**Exercise description:**
Put every line of the records below into a numbered list, skipping blank lines and leaving out the pictures.
- - - - -
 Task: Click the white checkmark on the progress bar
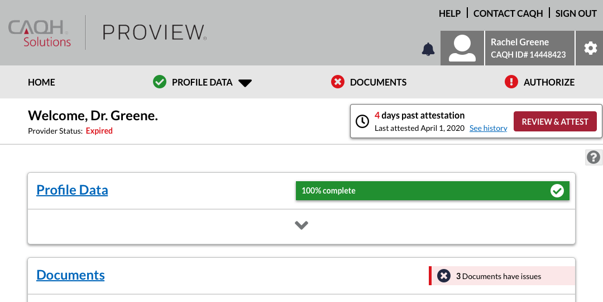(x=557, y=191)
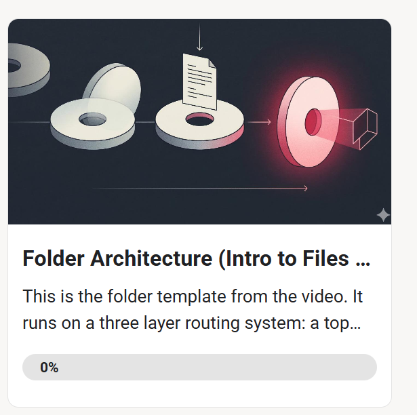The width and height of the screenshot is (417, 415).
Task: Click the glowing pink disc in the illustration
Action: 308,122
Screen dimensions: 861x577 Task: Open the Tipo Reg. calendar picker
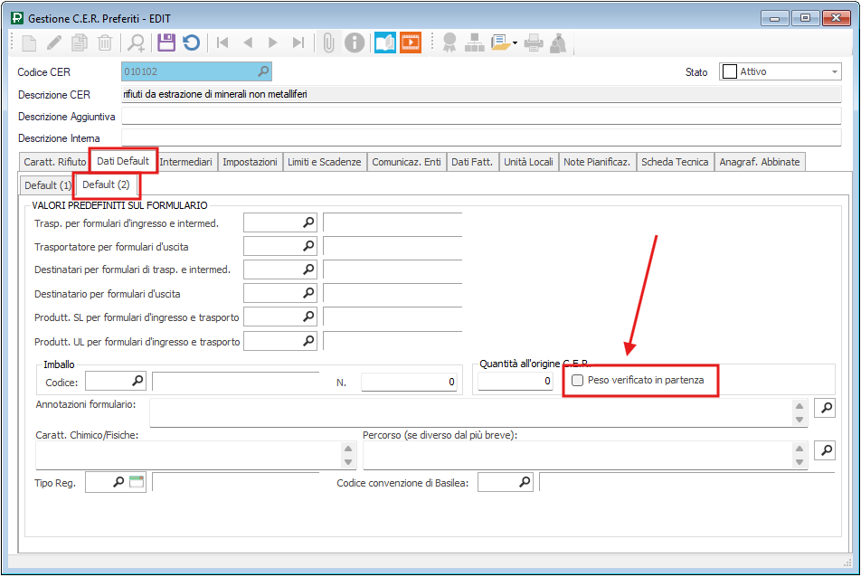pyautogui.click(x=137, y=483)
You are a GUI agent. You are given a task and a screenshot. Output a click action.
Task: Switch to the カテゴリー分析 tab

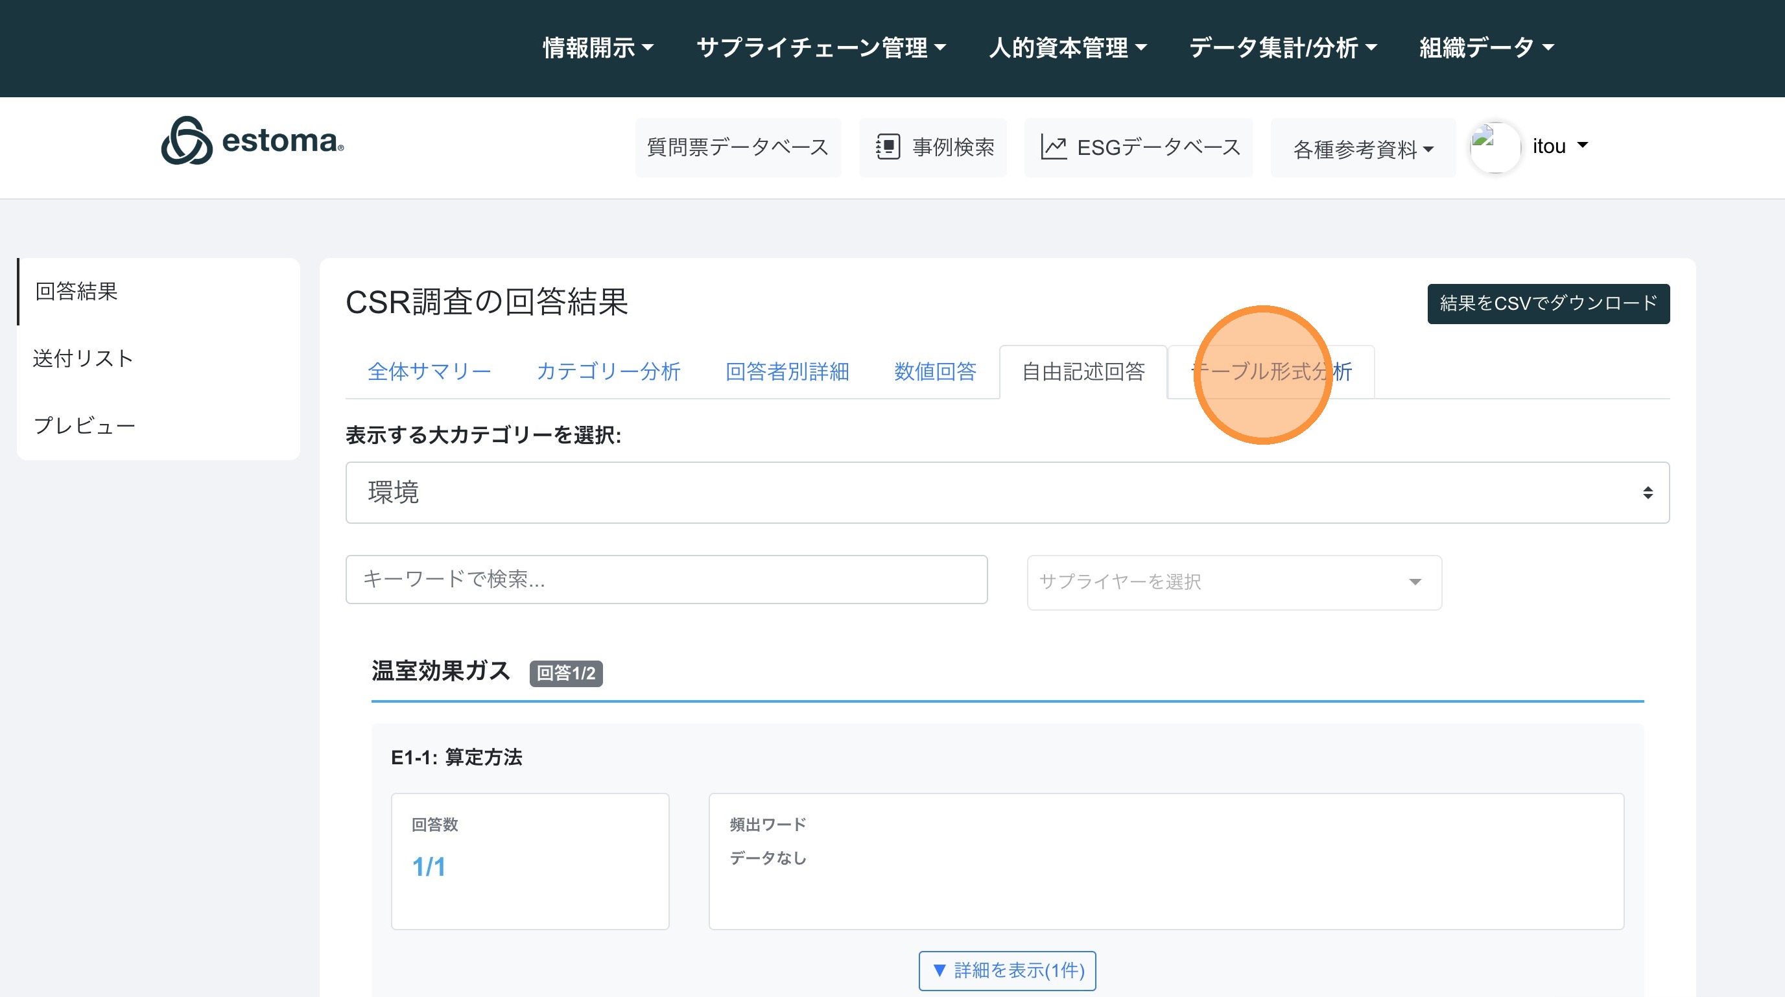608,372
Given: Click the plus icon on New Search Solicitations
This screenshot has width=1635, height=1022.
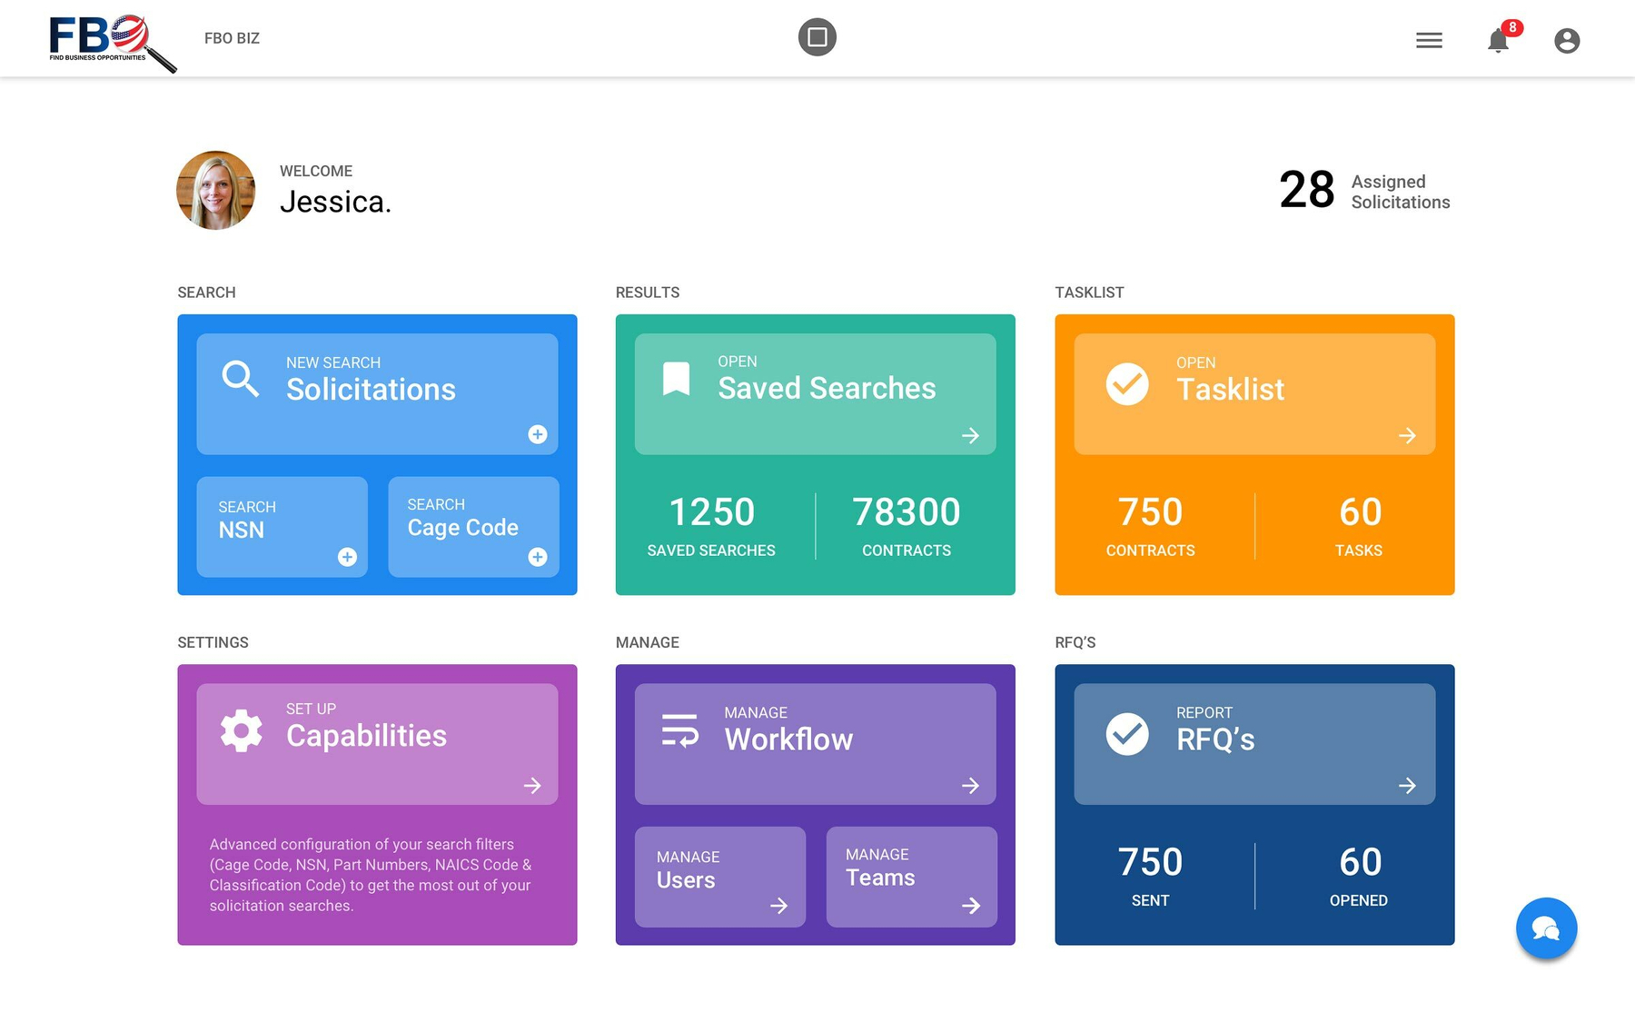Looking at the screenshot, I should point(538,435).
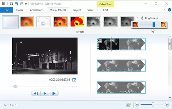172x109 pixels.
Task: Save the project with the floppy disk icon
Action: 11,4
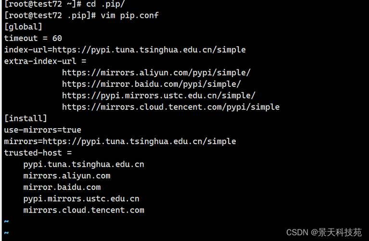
- - - - -
**Task answer:**
1.  Task: Click the white checkmark on the progress bar
2. (x=557, y=191)
3. The width and height of the screenshot is (417, 415).
4. Task: Click the glowing pink disc in the illustration
5. Action: 308,122
6. Screen dimensions: 861x577 Task: Open the Tipo Reg. calendar picker
7. pyautogui.click(x=137, y=483)
8. You are a GUI agent. You are given a task and a screenshot. Output a click action.
9. Task: Switch to the カテゴリー分析 tab
10. 608,372
11. Given: Click the plus icon on New Search Solicitations
12. This screenshot has width=1635, height=1022.
13. Looking at the screenshot, I should point(538,435).
14. 172x109 pixels.
15. Task: Save the project with the floppy disk icon
16. Action: 11,4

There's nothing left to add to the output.